My heart has been very heavy these last few days.  I received bad news with my last blood test.  My tumor markers have risen again, and some other blood work came back indicating that there may be some organ (either heart, lung, or liver) damage.  I will be having a Pet-CT scan on Thursday 1-22-09 to see what is going on.  We also have Bekah's district spelling Bee that night (she took second place in the school spelling Bee, Yeah Bekah!!!!)  Blake also has a church basketball game that night.  I hope I don't feel too worn out or sick so I can support my great kids.
     I am still struggling emotionally.  I fear greatly that my time on the Earth is growing shorter and shorter.  I have just been so tired lately, and my pain has increased.  I plead with Heavenly Father several times daily that my life will be prolonged, that I will still be able to be here on Earth, to  be a wife, mother, sister, daughter and friend a little longer.  I still hope for a miracle, that maybe some chemo drug will knock the cancer into remission or even just shrink the tumors. 
    My faith wavers as these prayers have not been answered.  I know I need to align my will with with that of my Heavenly Father, but it sure would be a lot easier if His will was exactly what I wanted.  It is difficult to put faith in my Heavenly Father that everything will work out okay if I pass away from cancer. I worry about my dear husband and children.  My heart breaks every time I think of leaving them.  I can't hardly bear the thought.  I try to take comfort that they are mine forever, but I want to be with them today, tomorrow and always.  I want to grow old with the love of my life.  I always wanted to have a 6th child.  I never wanted to be done at 5 children.  I miss teaching piano lessons, and serving others.  I appreciate the service that is given me, but wish that I could be the one serving.    Dan & I have always talked about that we wanted to serve a mission together once our children were grown.  All these hopes and wishes and dreams are ones that are never going to come true.  I can only hope and try to have faith that I will still have purpose, either in this life or the one beyond.  I know the Lord can heal us from our illness and afflictions, as long as we are not appointed unto death.  I am beginning to feel that I am indeed appointed unto death.  This is a hard thing for me to come to terms with.
    My heart is breaking even more tonight because Tyson's, my brother in law, father passed away from brain cancer this evening.  A part of me is glad that his father is no longer suffering, and that he is in a better place with loved ones who have passed away before.  However, a large part of me grieves for the family and friends left behind.  I dread the day that I cause sorrow like this.  We all need to remember that this life is but just a small moment, and that after our earthly mission is over, we will be together with our loved ones in joy forever.  Easier said than done, believe me.  But I am so grateful that I have this knowledge, otherwise there is no way I would be able to get through the days of sadness, grief, and physical suffering. 
   I apologize once again to my blog readers for another downer post.  If I keep on being so down, you may all stop reading.  I hope to have a good week with fun and happy things to post.

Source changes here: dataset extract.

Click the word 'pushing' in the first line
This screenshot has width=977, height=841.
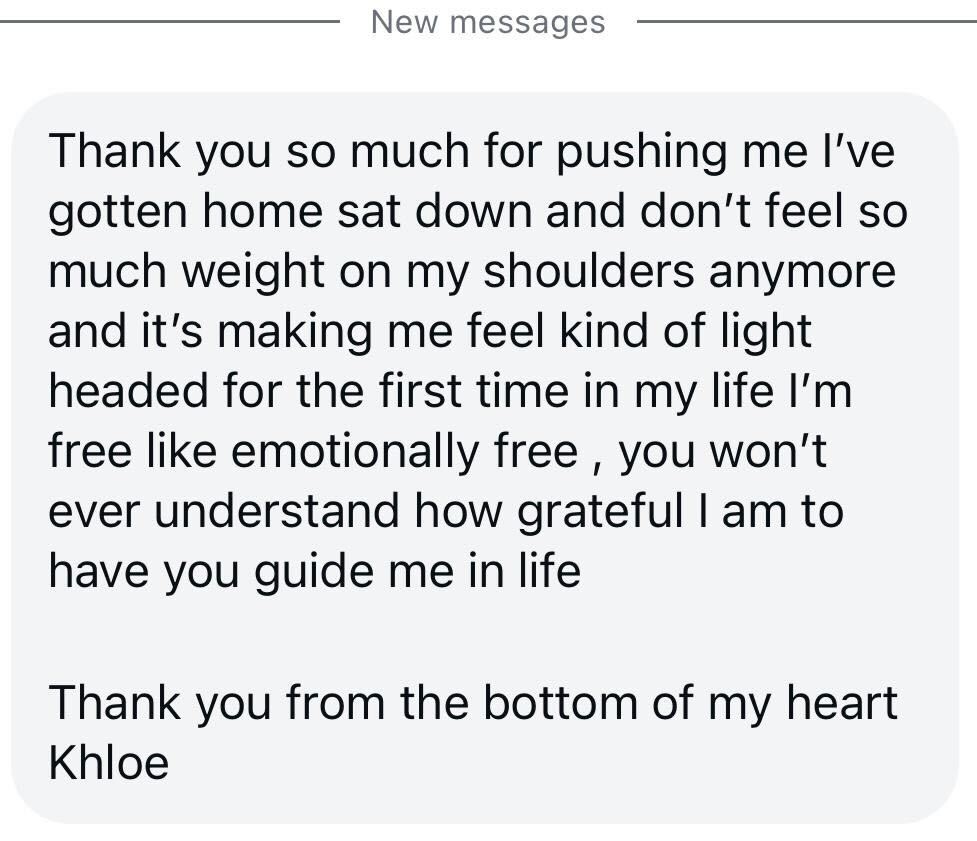pos(641,152)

Here are a couple of cute photos to make up for the downer posts.  I thought everyone would get a laugh out of the pictures of my sister wearing my wig. One day she came over to help, and just for fun she tried on my different wigs.  We laughed so hard, and I thought you all would get a kick out of seeing my sister Heather "Wiggin Out".  She looks great, huh!!


I took this picture Christmas morning.  The world is so beautiful when it is covered with a pristine layer of white snow.  I so enjoy the beauty of the seasons.


Here are a couple more cute pictures from Disney Land.  One day I will get a lot more photos put up on the photos page.  My eyes get tired and my head hurts when I spend too much time on the computer.


My cute 2 little boys, Caleb and Ammon, who always bring me such joy and can always make me smile!